◆ **Problem description**: Which lines run from the line with "The image size is (1184, 1008)." to the end of the entries? Write out exactly those, leaving out the pictures.
· · · · · · ·
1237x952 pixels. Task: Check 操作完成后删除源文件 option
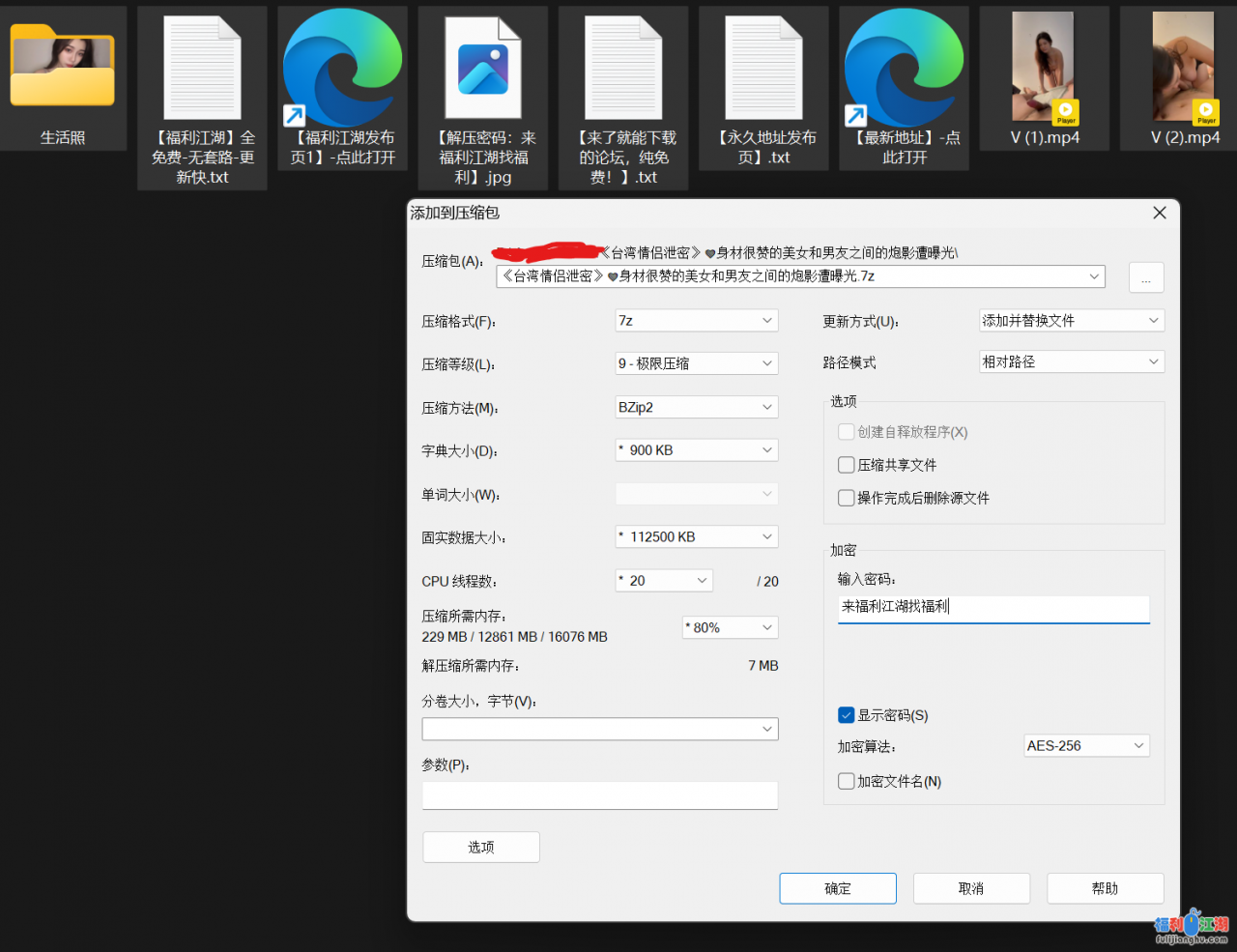(x=847, y=498)

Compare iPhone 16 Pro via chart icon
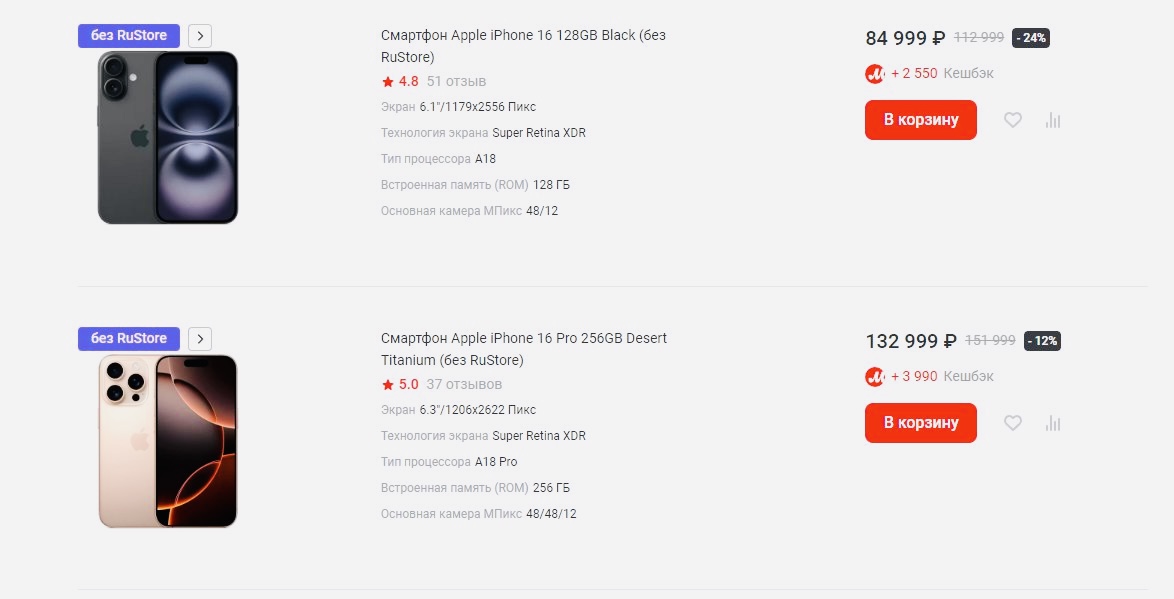click(1052, 423)

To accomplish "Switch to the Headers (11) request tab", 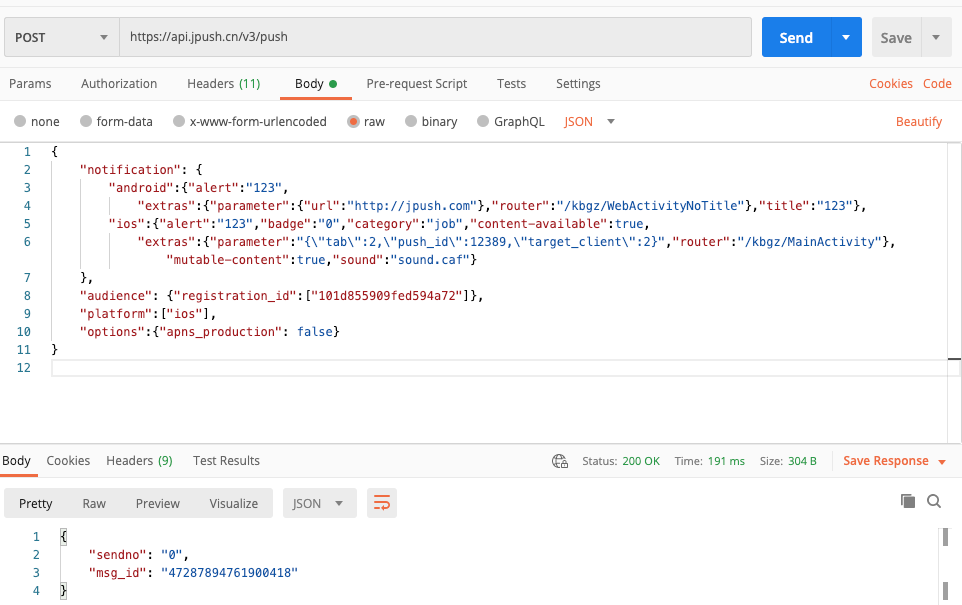I will point(223,84).
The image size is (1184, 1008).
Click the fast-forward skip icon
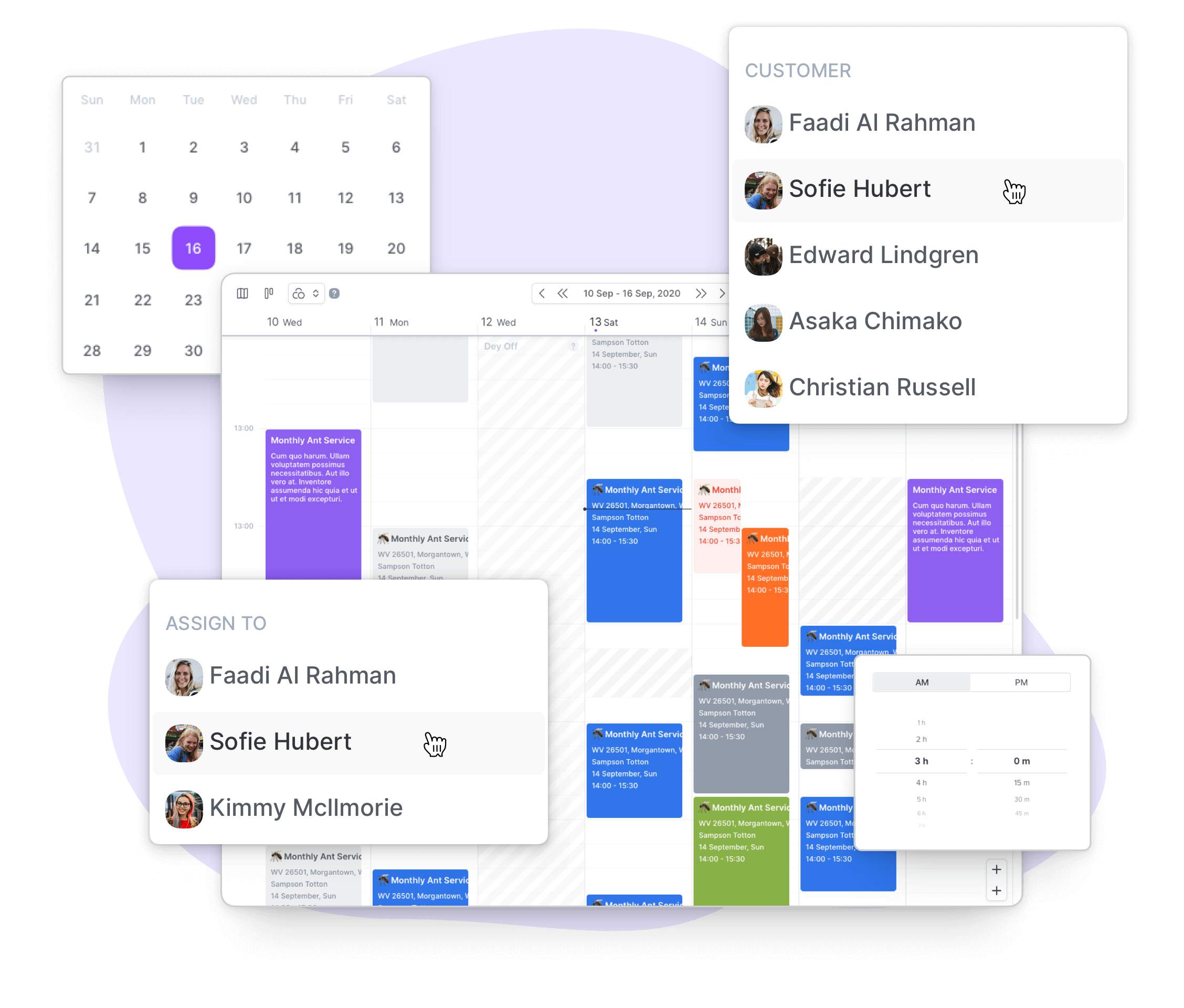(700, 294)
· · · · · · ·
◆ **Task result**:
The image size is (1184, 1008).
Click the fast-forward skip icon
(700, 294)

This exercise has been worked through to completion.